§ RECORDED DATA:
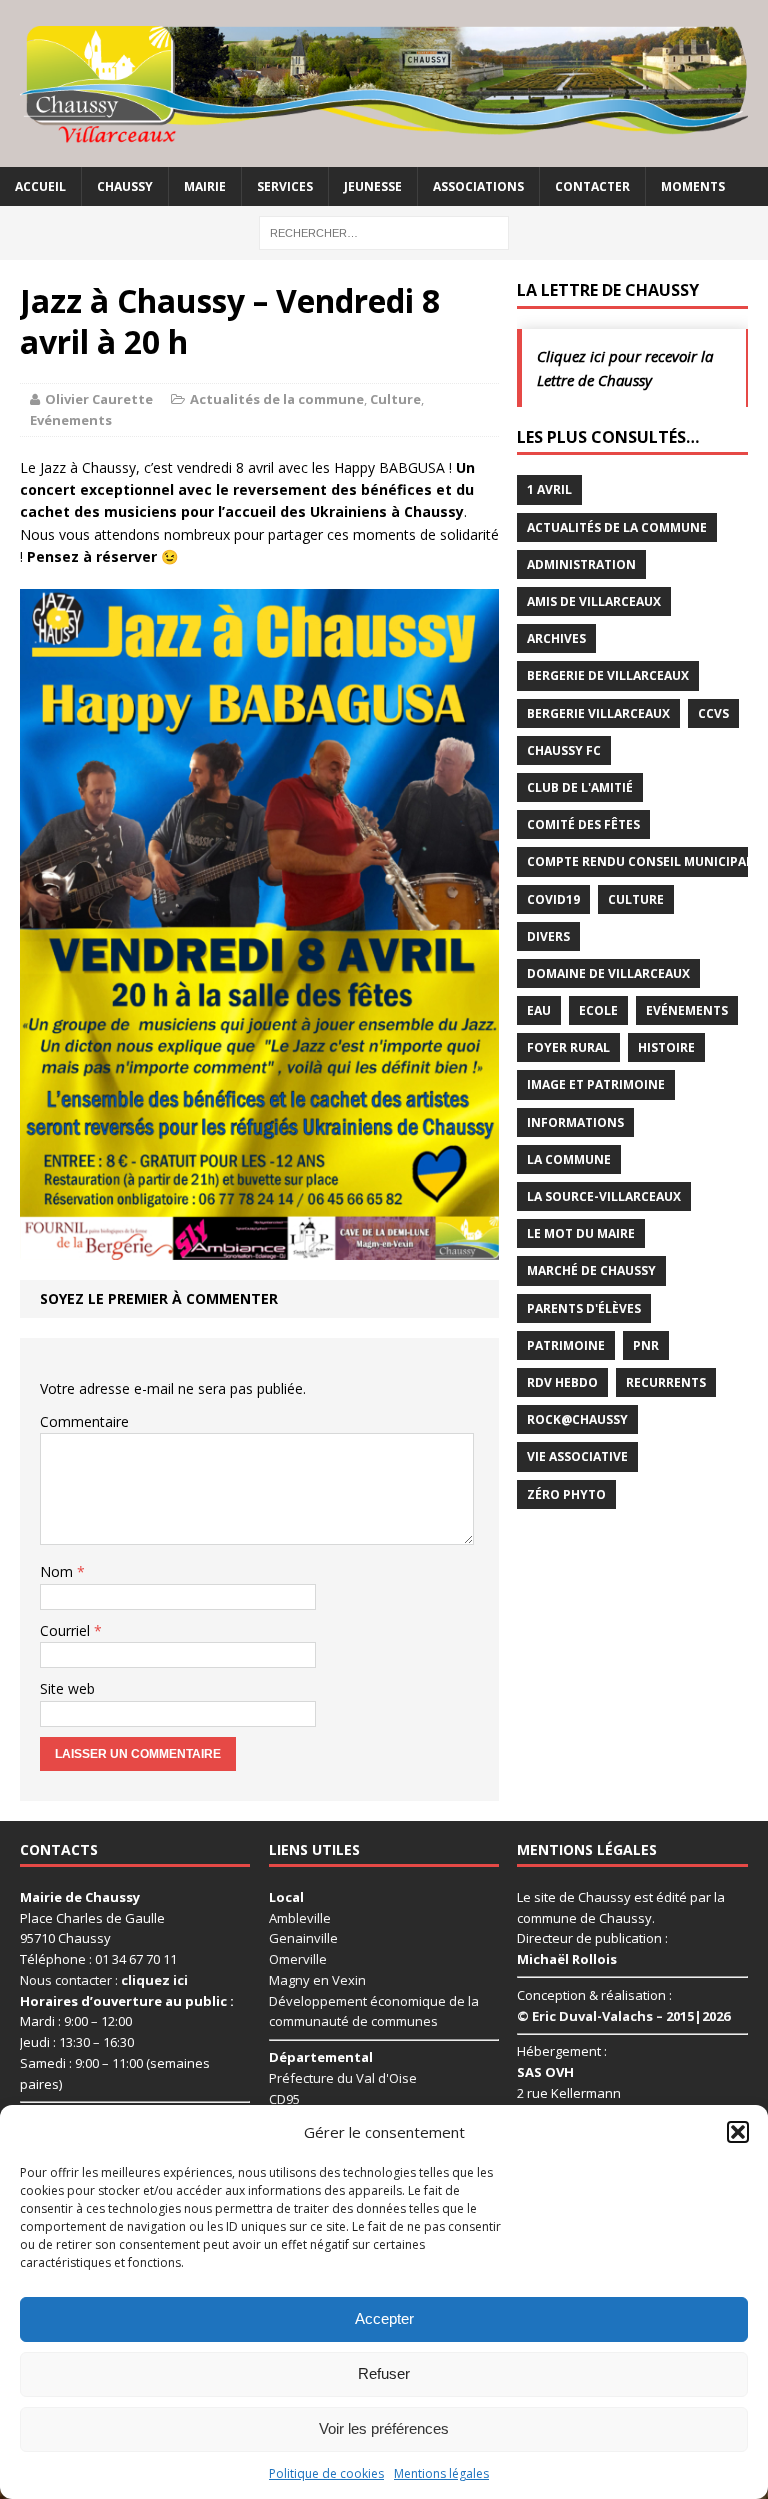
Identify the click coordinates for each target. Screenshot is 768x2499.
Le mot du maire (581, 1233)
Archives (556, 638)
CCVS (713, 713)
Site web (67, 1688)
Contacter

§ WHAT TO WORK ON:
Would you please output each record exactly, leaving the images out?

§ ANSWER:
Identify the click coordinates for each target. Screenshot is 768x2499.
Le mot du maire (581, 1233)
Archives (556, 638)
CCVS (713, 713)
Site web (67, 1688)
Contacter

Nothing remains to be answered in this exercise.